▶ **WHAT YOU HAVE TO DO**:
In the entries that follow, find the line containing "Open TODOS EVENTOS link", then output exactly every line from the first through that one.

▶ **Stored items**:
■ ■ ■ ■ ■
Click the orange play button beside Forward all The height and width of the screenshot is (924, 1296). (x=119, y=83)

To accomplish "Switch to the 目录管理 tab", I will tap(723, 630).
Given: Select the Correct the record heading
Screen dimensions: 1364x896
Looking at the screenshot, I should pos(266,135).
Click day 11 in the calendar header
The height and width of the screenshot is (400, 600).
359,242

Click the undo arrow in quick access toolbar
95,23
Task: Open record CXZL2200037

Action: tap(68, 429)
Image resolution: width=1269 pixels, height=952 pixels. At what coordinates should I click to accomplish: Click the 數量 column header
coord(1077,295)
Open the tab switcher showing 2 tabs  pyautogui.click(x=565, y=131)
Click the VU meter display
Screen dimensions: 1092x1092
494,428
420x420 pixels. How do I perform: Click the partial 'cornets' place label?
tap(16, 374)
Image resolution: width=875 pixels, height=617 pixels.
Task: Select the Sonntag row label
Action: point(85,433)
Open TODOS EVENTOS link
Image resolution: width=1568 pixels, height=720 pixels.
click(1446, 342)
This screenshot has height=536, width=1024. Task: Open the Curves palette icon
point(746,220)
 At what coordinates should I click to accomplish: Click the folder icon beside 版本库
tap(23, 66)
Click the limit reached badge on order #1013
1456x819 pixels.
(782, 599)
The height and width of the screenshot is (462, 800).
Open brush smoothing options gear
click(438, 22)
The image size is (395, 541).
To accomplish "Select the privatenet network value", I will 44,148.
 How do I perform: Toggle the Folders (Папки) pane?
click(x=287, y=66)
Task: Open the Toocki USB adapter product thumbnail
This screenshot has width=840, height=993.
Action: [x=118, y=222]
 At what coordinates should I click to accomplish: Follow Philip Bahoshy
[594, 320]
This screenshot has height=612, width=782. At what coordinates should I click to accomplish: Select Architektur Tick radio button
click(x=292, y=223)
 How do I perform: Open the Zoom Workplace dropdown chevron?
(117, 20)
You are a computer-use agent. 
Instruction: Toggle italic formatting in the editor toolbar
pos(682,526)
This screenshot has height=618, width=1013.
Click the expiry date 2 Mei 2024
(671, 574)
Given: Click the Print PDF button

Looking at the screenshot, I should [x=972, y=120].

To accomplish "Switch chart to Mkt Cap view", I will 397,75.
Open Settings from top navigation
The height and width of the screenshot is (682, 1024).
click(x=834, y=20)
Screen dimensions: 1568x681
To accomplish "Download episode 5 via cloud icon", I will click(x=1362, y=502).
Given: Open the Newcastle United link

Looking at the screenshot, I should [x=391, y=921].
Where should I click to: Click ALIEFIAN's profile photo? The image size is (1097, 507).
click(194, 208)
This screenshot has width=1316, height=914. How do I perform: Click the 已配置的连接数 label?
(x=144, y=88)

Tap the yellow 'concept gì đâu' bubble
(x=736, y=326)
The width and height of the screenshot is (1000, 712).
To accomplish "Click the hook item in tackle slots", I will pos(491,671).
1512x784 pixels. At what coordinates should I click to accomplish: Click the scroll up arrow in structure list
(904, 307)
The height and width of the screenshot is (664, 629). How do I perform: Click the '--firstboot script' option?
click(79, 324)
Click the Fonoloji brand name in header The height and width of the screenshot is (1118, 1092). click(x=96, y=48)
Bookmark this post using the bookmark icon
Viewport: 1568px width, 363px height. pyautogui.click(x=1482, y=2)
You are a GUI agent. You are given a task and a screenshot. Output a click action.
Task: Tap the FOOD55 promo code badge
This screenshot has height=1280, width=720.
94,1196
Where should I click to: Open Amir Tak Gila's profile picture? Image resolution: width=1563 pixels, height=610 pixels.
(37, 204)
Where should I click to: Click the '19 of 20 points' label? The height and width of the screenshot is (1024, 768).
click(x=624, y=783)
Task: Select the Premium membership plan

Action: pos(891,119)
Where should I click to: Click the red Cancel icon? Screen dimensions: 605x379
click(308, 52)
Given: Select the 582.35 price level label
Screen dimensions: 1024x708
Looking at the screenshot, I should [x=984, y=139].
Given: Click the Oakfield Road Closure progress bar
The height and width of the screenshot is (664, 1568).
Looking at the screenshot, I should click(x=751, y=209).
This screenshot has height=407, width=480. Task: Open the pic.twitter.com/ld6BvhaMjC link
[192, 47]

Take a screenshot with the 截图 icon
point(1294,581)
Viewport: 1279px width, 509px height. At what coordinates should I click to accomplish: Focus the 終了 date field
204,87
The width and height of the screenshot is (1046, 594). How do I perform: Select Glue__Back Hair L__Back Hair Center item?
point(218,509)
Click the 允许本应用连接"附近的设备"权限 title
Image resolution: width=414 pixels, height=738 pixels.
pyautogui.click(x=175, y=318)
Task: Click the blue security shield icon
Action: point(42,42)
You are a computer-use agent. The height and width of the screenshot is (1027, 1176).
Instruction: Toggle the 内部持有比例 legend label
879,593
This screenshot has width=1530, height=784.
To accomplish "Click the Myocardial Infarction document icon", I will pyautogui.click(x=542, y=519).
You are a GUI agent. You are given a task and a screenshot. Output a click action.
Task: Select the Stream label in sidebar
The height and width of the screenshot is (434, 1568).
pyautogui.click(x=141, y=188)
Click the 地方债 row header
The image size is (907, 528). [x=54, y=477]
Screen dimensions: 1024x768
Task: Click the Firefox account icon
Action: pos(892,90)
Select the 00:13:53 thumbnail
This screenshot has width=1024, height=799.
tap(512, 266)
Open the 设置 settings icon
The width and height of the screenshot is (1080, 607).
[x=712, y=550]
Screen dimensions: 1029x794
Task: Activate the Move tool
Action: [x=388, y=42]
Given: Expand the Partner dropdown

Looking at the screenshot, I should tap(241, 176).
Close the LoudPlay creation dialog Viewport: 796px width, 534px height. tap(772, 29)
■ ■ ■ ■ ■
▶ **TASK RESPONSE**:
Click the orange play button beside Forward all The height and width of the screenshot is (924, 1296). (x=119, y=83)

To accomplish "Switch to the 目录管理 tab", I will tap(723, 630).
Given: Select the Correct the record heading
Screen dimensions: 1364x896
Looking at the screenshot, I should pos(266,135).
Click day 11 in the calendar header
The height and width of the screenshot is (400, 600).
359,242

Click the undo arrow in quick access toolbar
95,23
Task: Open record CXZL2200037

Action: tap(68, 429)
Image resolution: width=1269 pixels, height=952 pixels. At what coordinates should I click to accomplish: Click the 數量 column header
coord(1077,295)
Open the tab switcher showing 2 tabs  pyautogui.click(x=565, y=131)
Click the VU meter display
Screen dimensions: 1092x1092
494,428
420x420 pixels. How do I perform: Click the partial 'cornets' place label?
tap(16, 374)
Image resolution: width=875 pixels, height=617 pixels.
Task: Select the Sonntag row label
Action: point(85,433)
Open TODOS EVENTOS link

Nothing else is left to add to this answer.